***** MATERIALS PROVIDED *****
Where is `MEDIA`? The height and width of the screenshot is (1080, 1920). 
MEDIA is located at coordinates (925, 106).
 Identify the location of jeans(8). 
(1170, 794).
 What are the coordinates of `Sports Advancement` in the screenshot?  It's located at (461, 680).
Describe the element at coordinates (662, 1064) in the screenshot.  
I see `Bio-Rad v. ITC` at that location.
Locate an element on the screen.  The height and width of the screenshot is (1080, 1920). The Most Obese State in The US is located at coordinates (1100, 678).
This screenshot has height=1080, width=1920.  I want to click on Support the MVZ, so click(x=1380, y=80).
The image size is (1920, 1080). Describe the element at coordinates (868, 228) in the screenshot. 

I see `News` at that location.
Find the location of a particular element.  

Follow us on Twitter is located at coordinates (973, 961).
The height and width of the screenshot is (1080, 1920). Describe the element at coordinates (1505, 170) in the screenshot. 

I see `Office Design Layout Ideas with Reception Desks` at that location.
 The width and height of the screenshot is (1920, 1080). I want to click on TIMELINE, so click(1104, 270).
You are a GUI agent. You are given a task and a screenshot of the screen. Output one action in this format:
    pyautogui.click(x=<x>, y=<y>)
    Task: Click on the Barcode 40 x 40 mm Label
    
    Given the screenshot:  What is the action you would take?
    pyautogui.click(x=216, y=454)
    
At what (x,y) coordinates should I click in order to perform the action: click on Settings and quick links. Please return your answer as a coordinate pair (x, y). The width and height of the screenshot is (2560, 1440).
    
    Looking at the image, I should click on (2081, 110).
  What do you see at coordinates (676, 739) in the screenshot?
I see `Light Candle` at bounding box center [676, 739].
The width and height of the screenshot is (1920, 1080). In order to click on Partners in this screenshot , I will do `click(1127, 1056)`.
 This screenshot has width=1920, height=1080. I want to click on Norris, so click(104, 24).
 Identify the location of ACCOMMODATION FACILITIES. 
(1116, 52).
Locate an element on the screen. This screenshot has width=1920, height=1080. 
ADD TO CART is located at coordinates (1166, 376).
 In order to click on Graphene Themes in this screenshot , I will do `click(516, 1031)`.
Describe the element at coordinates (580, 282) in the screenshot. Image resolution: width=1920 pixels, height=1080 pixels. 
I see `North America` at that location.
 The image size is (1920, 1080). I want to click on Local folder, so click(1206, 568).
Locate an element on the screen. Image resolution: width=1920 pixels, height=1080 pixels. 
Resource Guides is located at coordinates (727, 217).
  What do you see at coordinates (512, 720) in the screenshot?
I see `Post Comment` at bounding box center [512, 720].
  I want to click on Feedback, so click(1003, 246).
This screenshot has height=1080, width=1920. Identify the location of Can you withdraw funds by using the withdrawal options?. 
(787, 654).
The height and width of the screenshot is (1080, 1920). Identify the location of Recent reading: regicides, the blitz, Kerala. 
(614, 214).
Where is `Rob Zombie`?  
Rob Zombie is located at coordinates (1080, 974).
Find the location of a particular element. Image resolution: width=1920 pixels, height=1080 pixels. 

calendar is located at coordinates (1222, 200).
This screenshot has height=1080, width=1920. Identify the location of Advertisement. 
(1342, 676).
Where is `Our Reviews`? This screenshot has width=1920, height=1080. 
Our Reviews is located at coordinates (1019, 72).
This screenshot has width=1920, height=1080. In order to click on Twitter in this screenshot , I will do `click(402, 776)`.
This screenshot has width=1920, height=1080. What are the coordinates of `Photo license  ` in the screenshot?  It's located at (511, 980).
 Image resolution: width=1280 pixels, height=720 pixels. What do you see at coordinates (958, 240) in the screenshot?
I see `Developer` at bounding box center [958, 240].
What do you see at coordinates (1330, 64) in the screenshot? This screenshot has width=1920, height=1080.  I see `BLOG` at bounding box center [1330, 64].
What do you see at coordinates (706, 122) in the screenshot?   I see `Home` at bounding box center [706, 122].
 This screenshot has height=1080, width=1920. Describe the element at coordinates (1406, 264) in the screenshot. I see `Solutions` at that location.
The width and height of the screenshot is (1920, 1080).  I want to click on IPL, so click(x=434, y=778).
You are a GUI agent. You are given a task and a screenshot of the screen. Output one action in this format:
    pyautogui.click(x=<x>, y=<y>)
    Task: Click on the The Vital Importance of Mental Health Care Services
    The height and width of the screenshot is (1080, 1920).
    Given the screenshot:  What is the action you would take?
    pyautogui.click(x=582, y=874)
*****
* [TASK TO COMPLETE]:
Turn the material into a numbered list, starting at the line that contains "the withdrawal options?." and ending at the line that contains "(614, 214).", with blank lines omitted.

* [RESPONSE]:
1. This screenshot has height=1080, width=1920. Identify the location of Can you withdraw funds by using the withdrawal options?. 
2. (787, 654).
3. The height and width of the screenshot is (1080, 1920). Identify the location of Recent reading: regicides, the blitz, Kerala. 
4. (614, 214).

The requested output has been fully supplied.